Host access control is turned off by default, allowing access to configuration data from any host. You can allow access from a list of specified hosts or prevent all access.

Allowing Access from Specified Hosts

To establish a list of hosts that have access to a terminal's configuration data:

• Enable host access control by setting config-access-control-enabled to "true" (Setup -> Change Setup Parameters -> Access Control -> [Configuration Daemon section] Enable Config Access Control).

  Table 6-13 config-access-control-enabled Parameter

  Possible Values	Result
  default	false
  false	Requests from outside the terminal for access to the terminal's configuration data are not checked against the access control list. A user from any host who possesses the proper password may access the daemon.
  true	Requests from outside the terminal for access to configuration data are checked against the access control list. Only users from listed hosts may access the daemons.

  
  

• List all of the hosts that have access in the config-access-control-list table (Setup -> Change Setup Parameters -> Access Control -> [Configuration Daemon section] Config Access Control List).

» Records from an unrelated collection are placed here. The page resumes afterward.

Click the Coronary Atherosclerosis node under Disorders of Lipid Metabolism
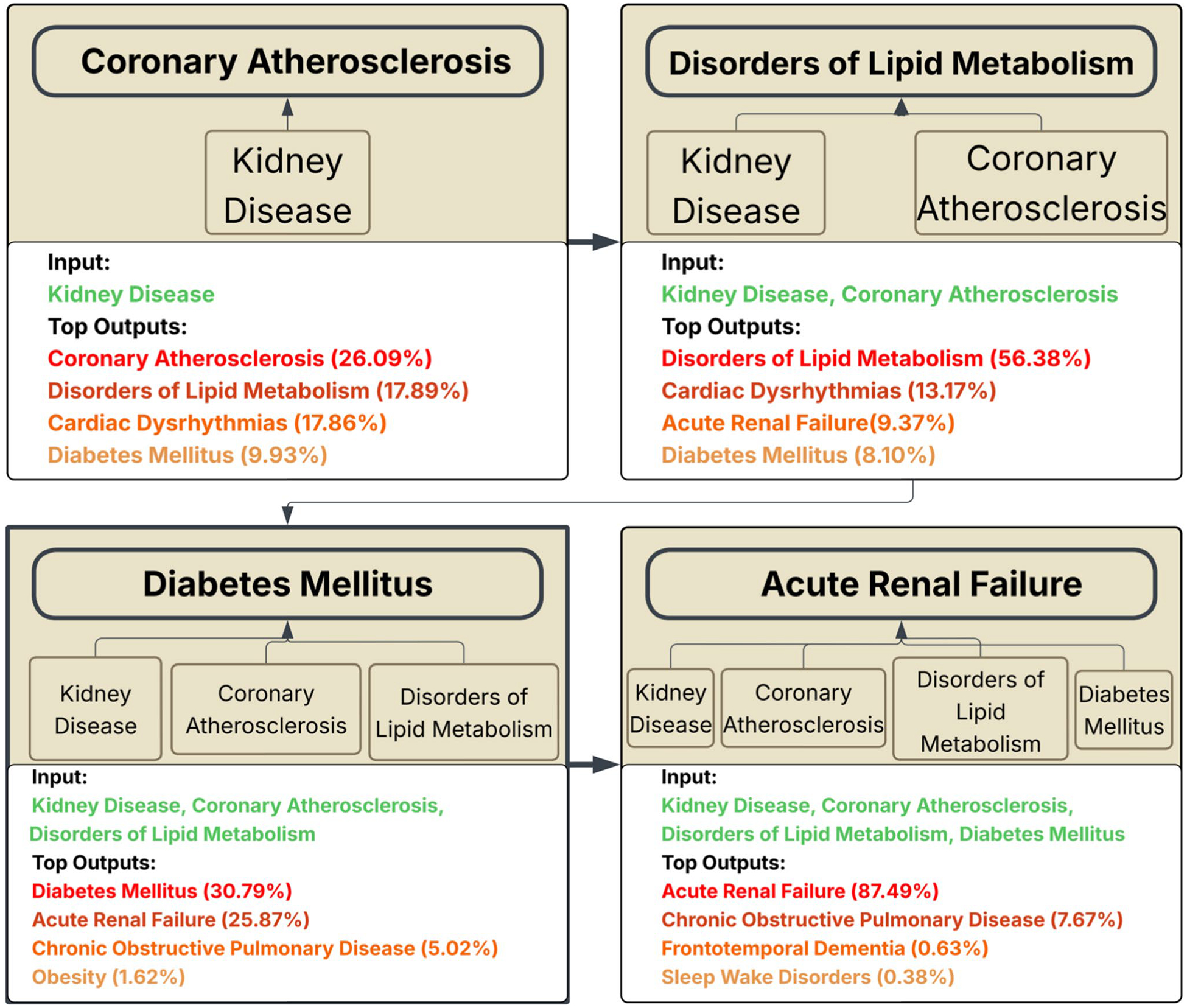The width and height of the screenshot is (1187, 1008). (x=1041, y=183)
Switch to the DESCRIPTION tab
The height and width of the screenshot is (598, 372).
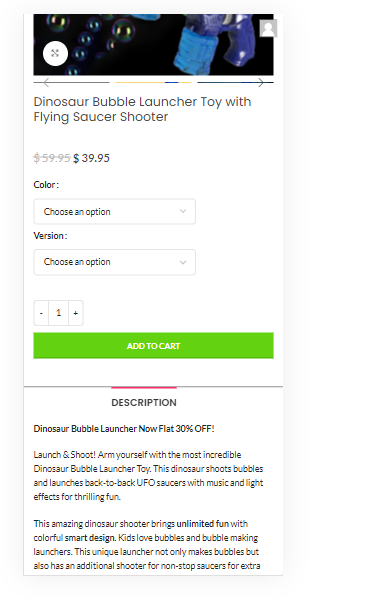pos(144,402)
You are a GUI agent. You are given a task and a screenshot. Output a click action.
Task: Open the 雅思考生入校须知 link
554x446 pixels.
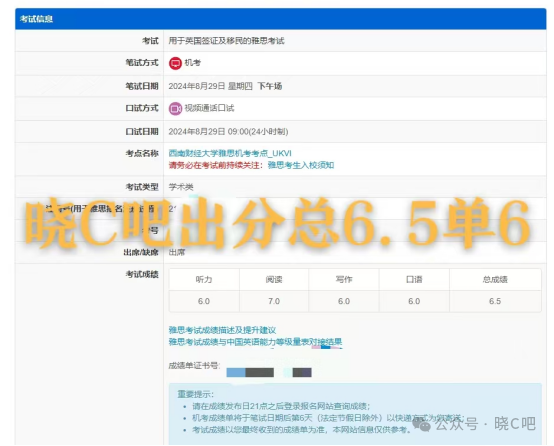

  Table 6-14 config-access-control-list Table Entries

  Entry	Default	Result
  host	nil	If access control is turned on, no hosts are allowed to access the terminal's Configuration and User Preferences daemons remotely.
  	hostname or IP_address	A host granted permission to access the terminal's Configuration and User Preferences daemons remotely through a TELNET connection.
  family	tcpip	This host has access through the TCP/IP protocol family.
  	ncdnet	This host has access through the DECnet protocol family.

  
  
  For example, to allow access from some hosts:
  

  
  config-access-control-enabled = true
  config-host-access-control-list = {
       {eagle tcpip}
       {peregrine ncdnet}
       {ncdu21 tcpip}
       {ncdu21 ncdnet}
       }
  

  
  Note that a host must have two entries if it is allowed access through both the TCP/IP and DECnet protocol families.
  

You can now access the terminal's Configuration and User Preferences daemons remotely only from a host listed in the config-access-control-list table.

Preventing All Remote Access to the Terminal's Configuration Data

If no hosts should have access to the terminal's configuration data, set the config-access-control-enabled parameter to "true" and make sure the config-access-control-list table is empty, that is:

config-access-control-list = {}

The terminal's Configuration and User Preferences daemons can now be accessed only locally through Change Setup Parameters, Change Quick Setup, and Change User Preferences.